The Neugrid team, led by David Manset from MaatG in France and Richard McClatchey from the University of the West of England in Bristol, laid the foundations for the grid infrastructure, starting with five distributed nodes of 100 cores (Cpus) each, interconnected with grid middleware and accessible via the internet with an easy-to-use web browser interface. To test the infrastructure, the team used datasets of images from the Alzheimer's Disease Neuroimaging Initiative in the United States, the largest public database of Mri scans of patients with Alzheimer's disease and a lesser condition termed 'Mild cognitive impairment'.
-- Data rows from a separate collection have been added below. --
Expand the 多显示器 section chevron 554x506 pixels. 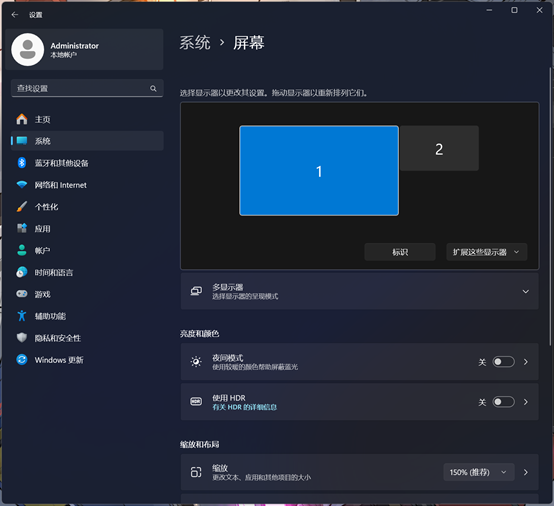[x=525, y=292]
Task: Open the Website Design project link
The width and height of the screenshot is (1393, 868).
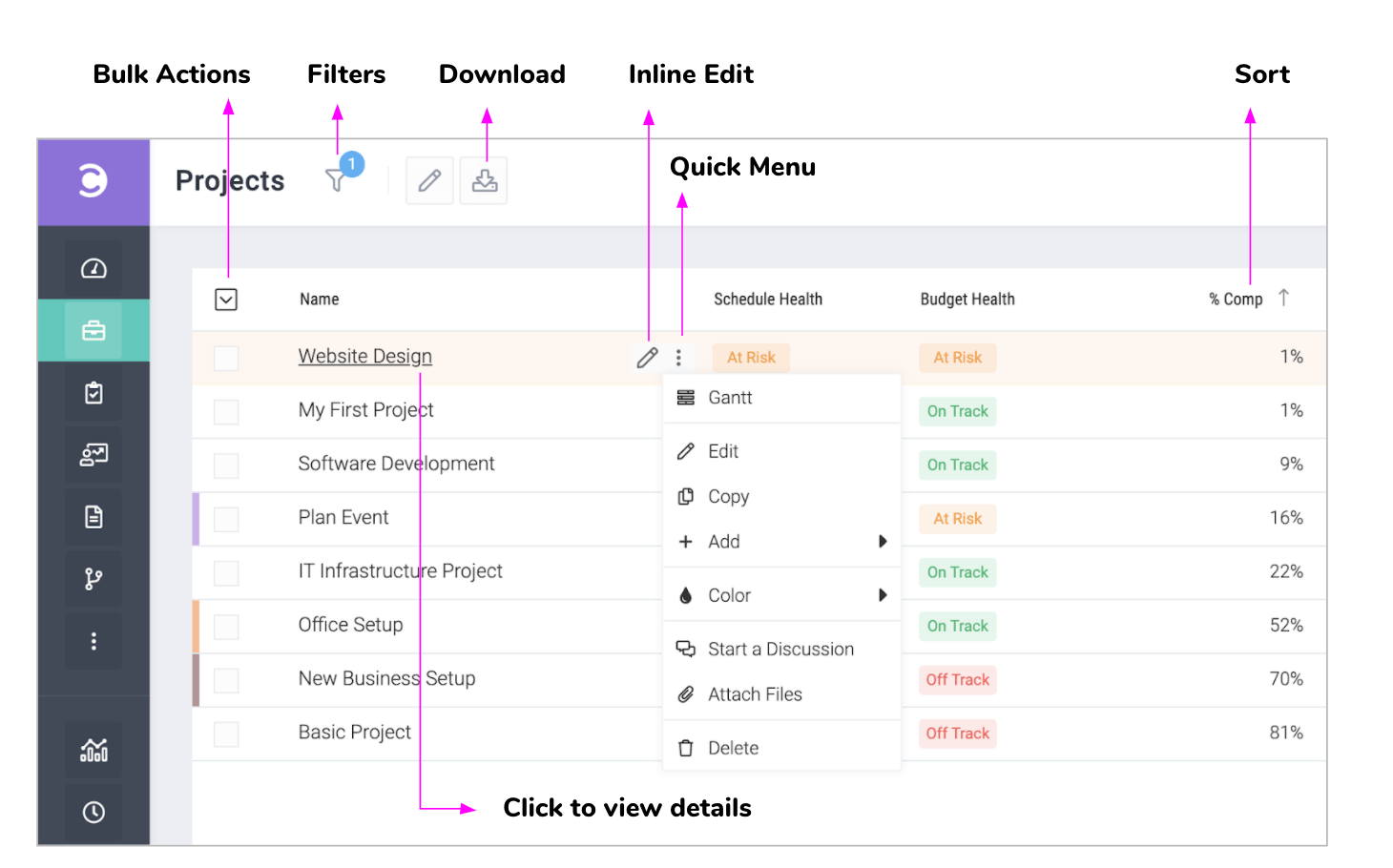Action: click(364, 357)
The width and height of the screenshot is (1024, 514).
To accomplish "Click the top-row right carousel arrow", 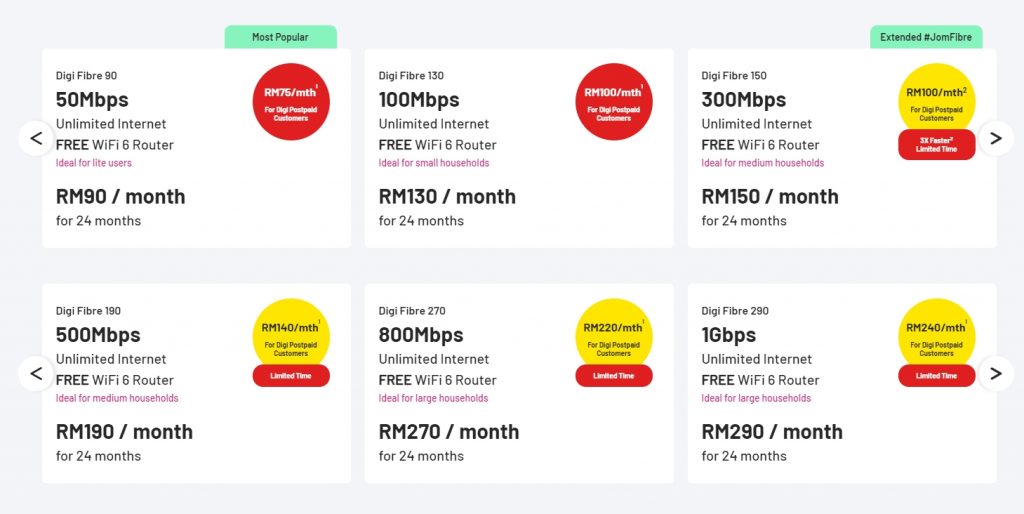I will pos(995,138).
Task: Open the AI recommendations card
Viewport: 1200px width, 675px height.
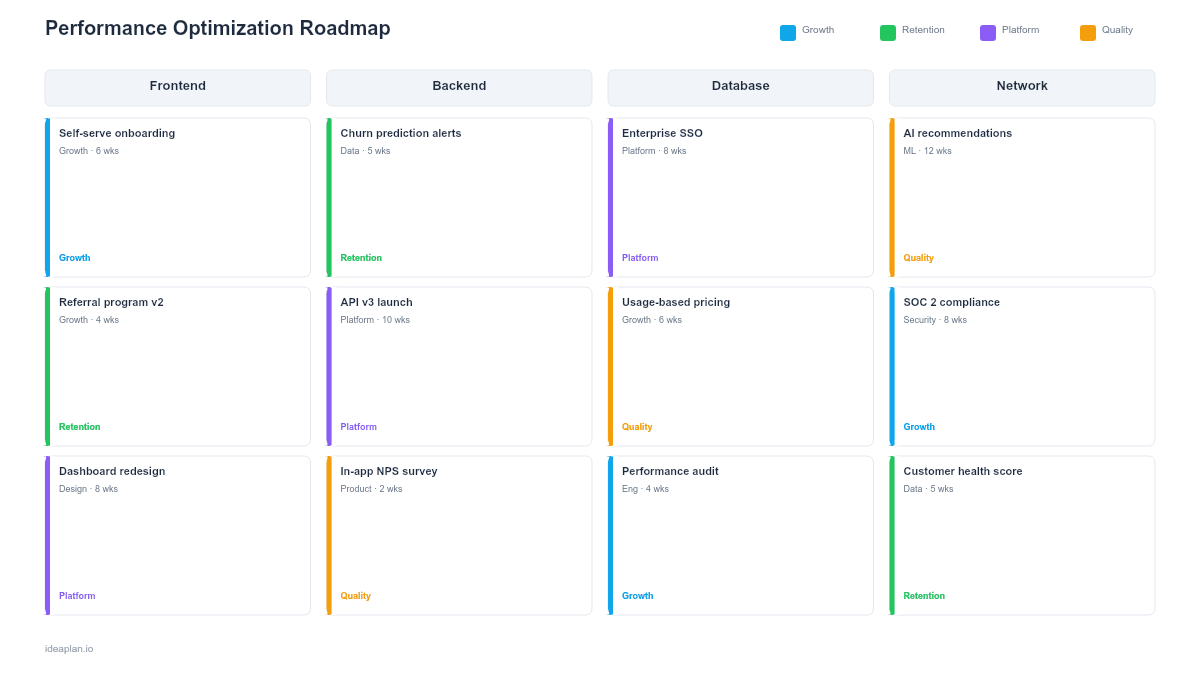Action: (1022, 196)
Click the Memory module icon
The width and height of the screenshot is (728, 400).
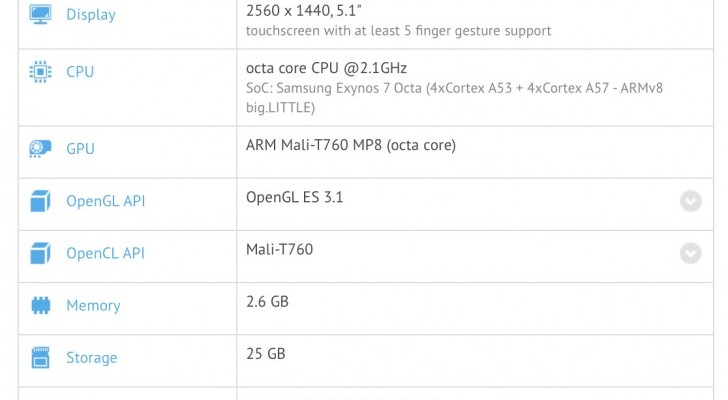[41, 305]
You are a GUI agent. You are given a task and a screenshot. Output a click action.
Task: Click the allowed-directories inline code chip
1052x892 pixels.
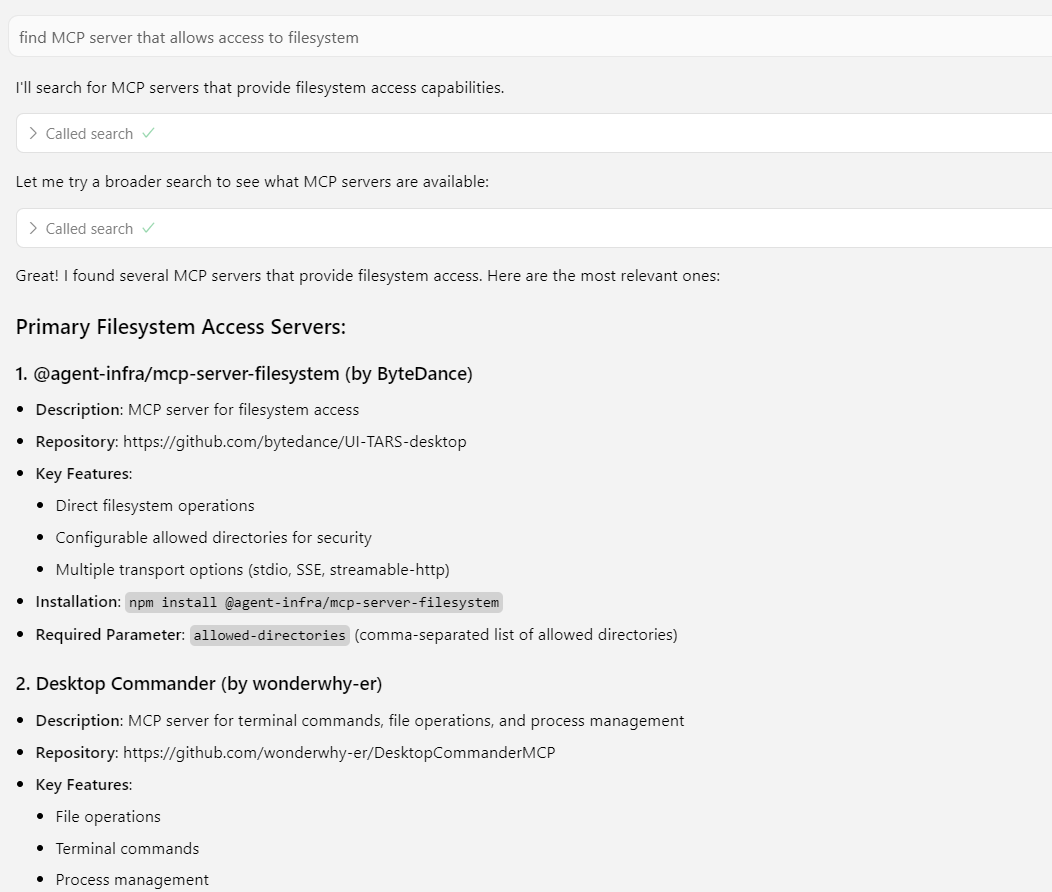[269, 635]
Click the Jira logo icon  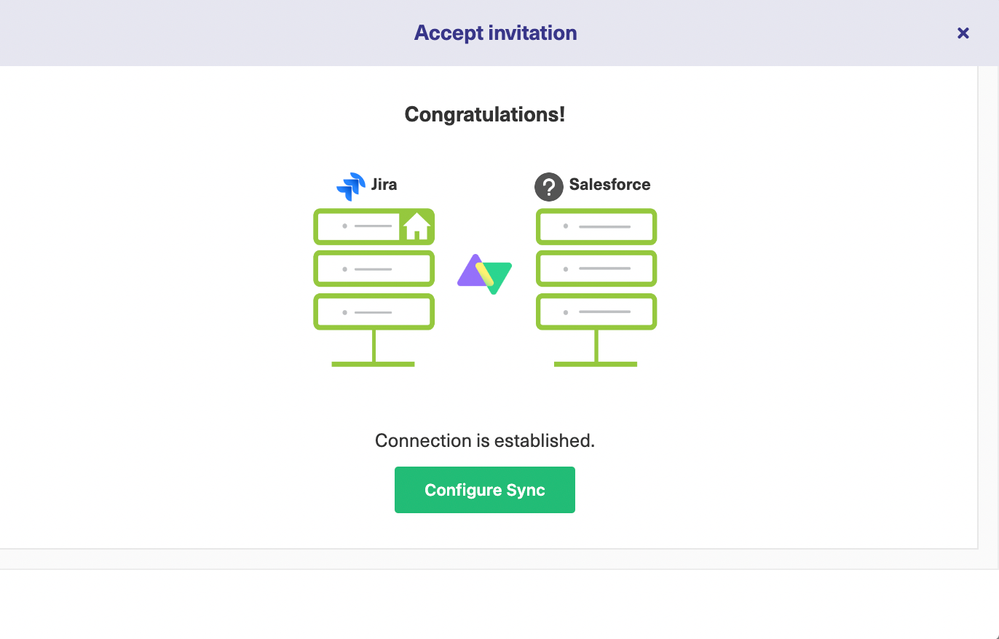[351, 186]
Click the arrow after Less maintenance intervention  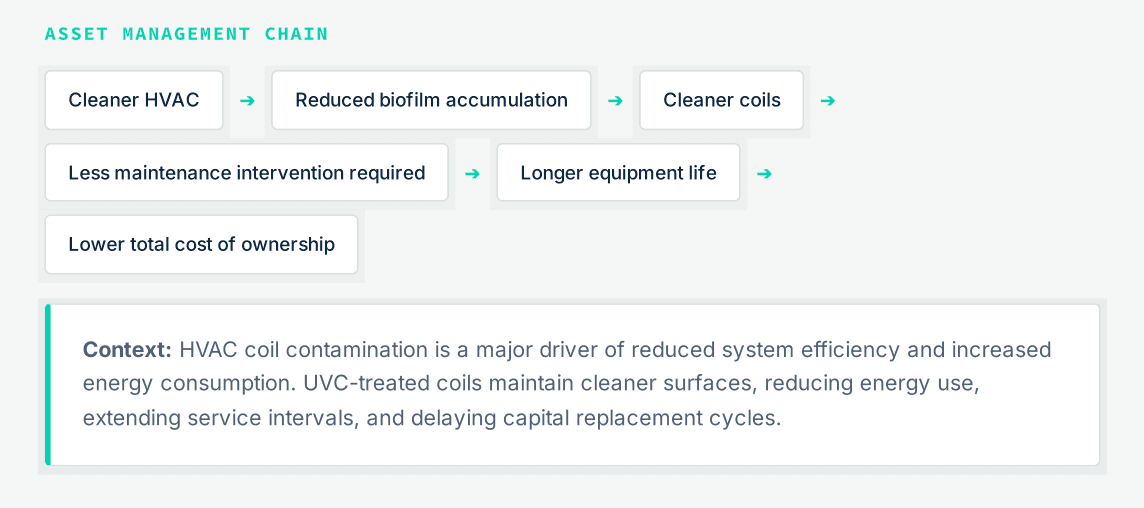(x=473, y=173)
The team call their system the 'Google for brain imaging'. "In Neugrid we have been able to complete the largest computational challenge ever attempted in neuroscience: we extracted 6,500 Mri scans of patients with different degrees of cognitive impairment and analysed them in two weeks", Dr. Frisoni, the lead researcher on the project, says, "on an ordinary computer it would have taken five years!".
Though the main focus of all these new projects is on using grid computing for neuroscience, Dr. Frisoni emphasises that the same infrastructure, architecture and technology could be used to enable new research - and new, more efficient diagnostic tools - in other fields of medicine. "We are helping to lay the foundations for a new paradigm in grid-enabled medical research", he says.
Neugrid received research funding under the European Union's Seventh Framework Programme (FP7).